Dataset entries
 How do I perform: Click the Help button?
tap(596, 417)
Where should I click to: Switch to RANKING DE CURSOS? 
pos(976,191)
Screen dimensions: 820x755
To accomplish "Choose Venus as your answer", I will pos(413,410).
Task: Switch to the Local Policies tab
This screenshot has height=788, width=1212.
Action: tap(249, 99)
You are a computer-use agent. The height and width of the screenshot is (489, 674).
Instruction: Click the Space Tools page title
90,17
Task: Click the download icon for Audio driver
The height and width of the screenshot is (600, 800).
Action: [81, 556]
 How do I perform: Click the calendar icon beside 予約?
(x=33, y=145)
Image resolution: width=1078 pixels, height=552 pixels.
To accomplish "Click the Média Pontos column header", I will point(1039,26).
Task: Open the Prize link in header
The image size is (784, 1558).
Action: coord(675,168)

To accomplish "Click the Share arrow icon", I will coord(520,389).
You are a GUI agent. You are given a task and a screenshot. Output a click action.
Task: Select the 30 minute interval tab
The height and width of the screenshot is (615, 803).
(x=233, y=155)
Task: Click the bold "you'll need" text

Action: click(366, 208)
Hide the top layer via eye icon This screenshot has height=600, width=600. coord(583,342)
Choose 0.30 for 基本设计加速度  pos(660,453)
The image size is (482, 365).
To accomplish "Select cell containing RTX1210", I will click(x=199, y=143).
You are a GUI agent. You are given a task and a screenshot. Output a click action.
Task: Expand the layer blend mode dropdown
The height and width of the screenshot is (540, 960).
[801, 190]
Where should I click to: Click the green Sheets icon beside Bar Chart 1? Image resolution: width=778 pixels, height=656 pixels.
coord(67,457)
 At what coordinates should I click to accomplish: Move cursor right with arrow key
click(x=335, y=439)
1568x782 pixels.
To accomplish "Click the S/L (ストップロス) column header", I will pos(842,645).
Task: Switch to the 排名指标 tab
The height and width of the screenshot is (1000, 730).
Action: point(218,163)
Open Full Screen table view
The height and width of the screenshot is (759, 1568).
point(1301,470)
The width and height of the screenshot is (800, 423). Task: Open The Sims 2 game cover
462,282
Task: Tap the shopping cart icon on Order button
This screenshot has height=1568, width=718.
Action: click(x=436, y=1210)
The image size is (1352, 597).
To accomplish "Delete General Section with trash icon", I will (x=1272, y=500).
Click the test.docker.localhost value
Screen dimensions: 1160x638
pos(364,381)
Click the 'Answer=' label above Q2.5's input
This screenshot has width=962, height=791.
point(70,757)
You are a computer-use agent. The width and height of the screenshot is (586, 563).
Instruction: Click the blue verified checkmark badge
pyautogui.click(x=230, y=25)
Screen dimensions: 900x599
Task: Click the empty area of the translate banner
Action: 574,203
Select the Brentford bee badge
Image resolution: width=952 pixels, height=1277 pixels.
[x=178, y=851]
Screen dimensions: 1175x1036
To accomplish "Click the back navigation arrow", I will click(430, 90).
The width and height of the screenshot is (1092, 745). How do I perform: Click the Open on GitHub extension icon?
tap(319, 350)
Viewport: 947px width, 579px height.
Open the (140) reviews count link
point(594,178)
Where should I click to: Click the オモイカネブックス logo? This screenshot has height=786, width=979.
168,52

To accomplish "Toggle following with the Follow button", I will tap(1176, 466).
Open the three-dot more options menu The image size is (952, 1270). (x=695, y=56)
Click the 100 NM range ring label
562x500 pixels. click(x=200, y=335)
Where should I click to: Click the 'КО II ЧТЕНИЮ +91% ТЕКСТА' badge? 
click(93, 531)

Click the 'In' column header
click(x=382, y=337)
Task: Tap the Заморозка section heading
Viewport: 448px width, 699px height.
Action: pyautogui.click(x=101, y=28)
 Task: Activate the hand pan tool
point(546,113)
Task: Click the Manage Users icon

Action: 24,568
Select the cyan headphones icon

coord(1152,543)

EXERCISE REQUIREMENTS:
Give the data back in full, matching it character for character.

RESULT OF THE TASK:
 How do I perform: Click the Help button?
tap(596, 417)
Where should I click to: Switch to RANKING DE CURSOS? 
pos(976,191)
Screen dimensions: 820x755
To accomplish "Choose Venus as your answer", I will pos(413,410).
Task: Switch to the Local Policies tab
This screenshot has height=788, width=1212.
Action: tap(249, 99)
You are a computer-use agent. The height and width of the screenshot is (489, 674).
Instruction: Click the Space Tools page title
90,17
Task: Click the download icon for Audio driver
The height and width of the screenshot is (600, 800).
Action: [81, 556]
 How do I perform: Click the calendar icon beside 予約?
(x=33, y=145)
Image resolution: width=1078 pixels, height=552 pixels.
To accomplish "Click the Média Pontos column header", I will point(1039,26).
Task: Open the Prize link in header
The image size is (784, 1558).
Action: coord(675,168)

To accomplish "Click the Share arrow icon", I will coord(520,389).
You are a GUI agent. You are given a task and a screenshot. Output a click action.
Task: Select the 30 minute interval tab
The height and width of the screenshot is (615, 803).
(x=233, y=155)
Task: Click the bold "you'll need" text

Action: click(366, 208)
Hide the top layer via eye icon This screenshot has height=600, width=600. coord(583,342)
Choose 0.30 for 基本设计加速度  pos(660,453)
The image size is (482, 365).
To accomplish "Select cell containing RTX1210", I will click(x=199, y=143).
You are a GUI agent. You are given a task and a screenshot. Output a click action.
Task: Expand the layer blend mode dropdown
The height and width of the screenshot is (540, 960).
[801, 190]
Where should I click to: Click the green Sheets icon beside Bar Chart 1? Image resolution: width=778 pixels, height=656 pixels.
coord(67,457)
 At what coordinates should I click to accomplish: Move cursor right with arrow key
click(x=335, y=439)
1568x782 pixels.
To accomplish "Click the S/L (ストップロス) column header", I will pos(842,645).
Task: Switch to the 排名指标 tab
The height and width of the screenshot is (1000, 730).
Action: point(218,163)
Open Full Screen table view
The height and width of the screenshot is (759, 1568).
point(1301,470)
The width and height of the screenshot is (800, 423). Task: Open The Sims 2 game cover
462,282
Task: Tap the shopping cart icon on Order button
This screenshot has height=1568, width=718.
Action: click(x=436, y=1210)
The image size is (1352, 597).
To accomplish "Delete General Section with trash icon", I will (x=1272, y=500).
Click the test.docker.localhost value
Screen dimensions: 1160x638
pos(364,381)
Click the 'Answer=' label above Q2.5's input
This screenshot has width=962, height=791.
point(70,757)
You are a computer-use agent. The width and height of the screenshot is (586, 563).
Instruction: Click the blue verified checkmark badge
pyautogui.click(x=230, y=25)
Screen dimensions: 900x599
Task: Click the empty area of the translate banner
Action: 574,203
Select the Brentford bee badge
Image resolution: width=952 pixels, height=1277 pixels.
[x=178, y=851]
Screen dimensions: 1175x1036
To accomplish "Click the back navigation arrow", I will click(430, 90).
The width and height of the screenshot is (1092, 745). How do I perform: Click the Open on GitHub extension icon?
tap(319, 350)
Viewport: 947px width, 579px height.
Open the (140) reviews count link
point(594,178)
Where should I click to: Click the オモイカネブックス logo? This screenshot has height=786, width=979.
168,52

To accomplish "Toggle following with the Follow button", I will tap(1176, 466).
Open the three-dot more options menu The image size is (952, 1270). (x=695, y=56)
Click the 100 NM range ring label
562x500 pixels. click(x=200, y=335)
Where should I click to: Click the 'КО II ЧТЕНИЮ +91% ТЕКСТА' badge? 
click(93, 531)

Click the 'In' column header
click(x=382, y=337)
Task: Tap the Заморозка section heading
Viewport: 448px width, 699px height.
Action: pyautogui.click(x=101, y=28)
 Task: Activate the hand pan tool
point(546,113)
Task: Click the Manage Users icon

Action: 24,568
Select the cyan headphones icon

coord(1152,543)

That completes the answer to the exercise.